Other posts by YC Wee

5 Responses

  1. What makes u think photographers are ‘nosy’ huh? Just because of a few ‘bad eggs’ and we get a bad reputation? Photographing birds/bird behaviour on film/digital is an even bigger challenge than just pure birdwatching alone. The ability to document birds and their behaviour is akin to birdwatching, you need lots of patience and understanding of the bird as well. As well as long hours in the field. But the results are well worth it.

    Please do not label us as ‘nosy’, many bird photographers I know are genuinely interested in nature and nature conservation, and in photographing birds hope to understand more about them and their behaviour.

    Thanks for the informative post (except for the ‘nosy photographers’ bit)

  2. The ‘photographers and birdwatchers’ in the posting refer to myself behind the screen.

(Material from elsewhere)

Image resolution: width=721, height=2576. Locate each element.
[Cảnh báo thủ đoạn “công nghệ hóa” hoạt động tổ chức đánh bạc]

After all, I was the only nosy one spying on the birds, not anybody else. Sure, photographers document bird behaviour better than the average birdwatcher. That is exactly the reason this group was formed! Also, I am more a sometime photographer than a sometime birdwatcher. Thanks for taking the time to view the posting.

  3. What a wonderful script and picture of the lovely pink-necked pigeons.

    A few months back I was surprised to see a Common tailor bird’s nest with two ready-to-fly nestlings on a potted plant just next to my car. How on earth I, after all these times, missed it (the nest).